According to state media, China sent three astronauts to its fully operational space station on Tuesday as part of crew rotation, the fifth manned mission to the Chinese space outpost since 2021.
The spacecraft Shenzhou-16, also known as “Divine Vessel,” and its three occupants lifted off atop a Long March-2F rocket from the Jiuquan Satellite Launch Centre in northwest China’s Gobi Desert at 9:31 a.m. (0131 GMT).
The Shenzhou-16 crew will replace the Shenzhou-15 crew, who arrived at the space station in late November.
The three-module space station was completed at the end of last year after 11 crewed and uncrewed missions since April 2021, beginning with the launch of the station’s main living quarters in the first and largest module.
The following module will dock with the current T-shaped space station to form a cross-shaped structure.
Jing Haipeng, 56, commanded the Shenzhou-16 mission as a senior spacecraft pilot from China’s first group of astronaut trainees in the late 1990s. He’d been to space three times before, twice as mission commander.
Jing flew alongside Zhu Yangzhu and Gui Haichao, both 36-year-old members of China’s third group of astronauts. This is Zhu and Gui’s first mission into space.
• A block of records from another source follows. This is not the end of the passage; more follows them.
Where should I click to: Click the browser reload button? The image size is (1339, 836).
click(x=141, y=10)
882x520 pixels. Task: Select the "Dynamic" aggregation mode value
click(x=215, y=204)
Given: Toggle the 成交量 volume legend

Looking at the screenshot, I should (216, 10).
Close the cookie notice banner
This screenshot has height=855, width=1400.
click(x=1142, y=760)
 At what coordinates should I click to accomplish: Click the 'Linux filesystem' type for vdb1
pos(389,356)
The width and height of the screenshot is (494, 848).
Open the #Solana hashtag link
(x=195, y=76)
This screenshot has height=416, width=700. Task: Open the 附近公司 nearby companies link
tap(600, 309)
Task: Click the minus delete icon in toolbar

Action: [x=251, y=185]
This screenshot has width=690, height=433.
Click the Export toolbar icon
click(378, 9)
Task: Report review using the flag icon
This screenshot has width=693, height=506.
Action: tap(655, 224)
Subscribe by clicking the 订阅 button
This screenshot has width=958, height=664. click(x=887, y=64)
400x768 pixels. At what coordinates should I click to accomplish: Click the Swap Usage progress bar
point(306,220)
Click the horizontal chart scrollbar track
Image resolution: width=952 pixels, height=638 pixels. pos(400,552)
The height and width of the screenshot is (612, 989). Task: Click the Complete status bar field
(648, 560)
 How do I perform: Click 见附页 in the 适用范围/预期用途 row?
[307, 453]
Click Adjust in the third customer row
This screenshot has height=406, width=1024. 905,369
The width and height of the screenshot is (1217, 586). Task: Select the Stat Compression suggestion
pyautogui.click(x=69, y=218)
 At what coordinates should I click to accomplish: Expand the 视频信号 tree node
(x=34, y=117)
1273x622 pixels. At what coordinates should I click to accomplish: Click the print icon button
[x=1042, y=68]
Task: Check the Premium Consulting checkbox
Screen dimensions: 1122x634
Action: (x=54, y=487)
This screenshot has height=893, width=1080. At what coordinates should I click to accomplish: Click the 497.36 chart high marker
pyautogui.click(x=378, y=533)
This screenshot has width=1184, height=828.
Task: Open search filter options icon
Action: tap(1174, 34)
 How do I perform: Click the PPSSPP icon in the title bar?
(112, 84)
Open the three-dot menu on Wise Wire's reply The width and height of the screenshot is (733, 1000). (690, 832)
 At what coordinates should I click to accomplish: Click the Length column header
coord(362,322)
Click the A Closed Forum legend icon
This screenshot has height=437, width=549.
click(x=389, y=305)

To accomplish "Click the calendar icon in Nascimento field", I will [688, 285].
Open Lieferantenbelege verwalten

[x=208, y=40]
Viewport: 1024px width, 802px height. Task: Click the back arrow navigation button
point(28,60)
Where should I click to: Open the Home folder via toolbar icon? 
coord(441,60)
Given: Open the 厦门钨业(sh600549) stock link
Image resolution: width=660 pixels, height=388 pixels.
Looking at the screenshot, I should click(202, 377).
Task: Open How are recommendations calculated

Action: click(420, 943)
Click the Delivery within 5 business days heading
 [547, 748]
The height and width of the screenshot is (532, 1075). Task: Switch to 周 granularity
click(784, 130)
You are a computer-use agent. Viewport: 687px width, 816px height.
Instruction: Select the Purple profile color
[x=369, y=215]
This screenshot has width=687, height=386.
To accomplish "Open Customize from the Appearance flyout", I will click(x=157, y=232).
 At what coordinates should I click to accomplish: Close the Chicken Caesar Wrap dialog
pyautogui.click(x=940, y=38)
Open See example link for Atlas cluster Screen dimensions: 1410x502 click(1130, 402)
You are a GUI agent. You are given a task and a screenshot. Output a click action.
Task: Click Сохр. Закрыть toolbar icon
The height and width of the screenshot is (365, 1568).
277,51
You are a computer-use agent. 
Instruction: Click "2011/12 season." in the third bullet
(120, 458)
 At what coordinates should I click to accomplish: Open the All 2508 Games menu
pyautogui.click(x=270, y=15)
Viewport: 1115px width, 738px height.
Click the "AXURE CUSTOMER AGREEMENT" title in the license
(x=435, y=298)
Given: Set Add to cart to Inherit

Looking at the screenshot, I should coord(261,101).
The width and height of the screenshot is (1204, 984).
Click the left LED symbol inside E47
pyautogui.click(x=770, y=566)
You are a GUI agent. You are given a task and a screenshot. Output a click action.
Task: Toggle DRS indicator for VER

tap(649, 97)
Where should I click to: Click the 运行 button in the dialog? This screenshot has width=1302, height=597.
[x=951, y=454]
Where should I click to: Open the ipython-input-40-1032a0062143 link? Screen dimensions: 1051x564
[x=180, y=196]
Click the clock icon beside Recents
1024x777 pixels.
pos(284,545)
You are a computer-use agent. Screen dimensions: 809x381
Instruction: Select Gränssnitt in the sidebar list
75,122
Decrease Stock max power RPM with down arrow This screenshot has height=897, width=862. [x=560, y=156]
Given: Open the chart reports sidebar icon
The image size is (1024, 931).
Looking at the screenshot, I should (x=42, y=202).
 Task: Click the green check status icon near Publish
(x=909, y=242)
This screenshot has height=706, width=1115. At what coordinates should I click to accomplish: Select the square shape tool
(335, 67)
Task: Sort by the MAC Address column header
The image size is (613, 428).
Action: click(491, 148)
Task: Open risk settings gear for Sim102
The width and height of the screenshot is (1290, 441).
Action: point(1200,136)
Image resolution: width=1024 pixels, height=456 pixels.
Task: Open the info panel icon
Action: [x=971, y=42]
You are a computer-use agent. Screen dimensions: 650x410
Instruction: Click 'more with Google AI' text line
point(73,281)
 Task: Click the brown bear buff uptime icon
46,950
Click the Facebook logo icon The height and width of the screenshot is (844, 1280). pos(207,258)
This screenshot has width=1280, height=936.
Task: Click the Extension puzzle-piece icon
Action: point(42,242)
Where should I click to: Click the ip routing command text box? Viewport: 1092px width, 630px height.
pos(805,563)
Former military university professor Zhu will be the mission’s spaceflight engineer, while Beihang University professor Gui will be the mission’s payload specialist, managing science experiments aboard the space station.
This year, Beijing is expected to launch one more crewed mission to the space station.
By the end of 2023, China is expected to launch a space telescope the size of a large bus.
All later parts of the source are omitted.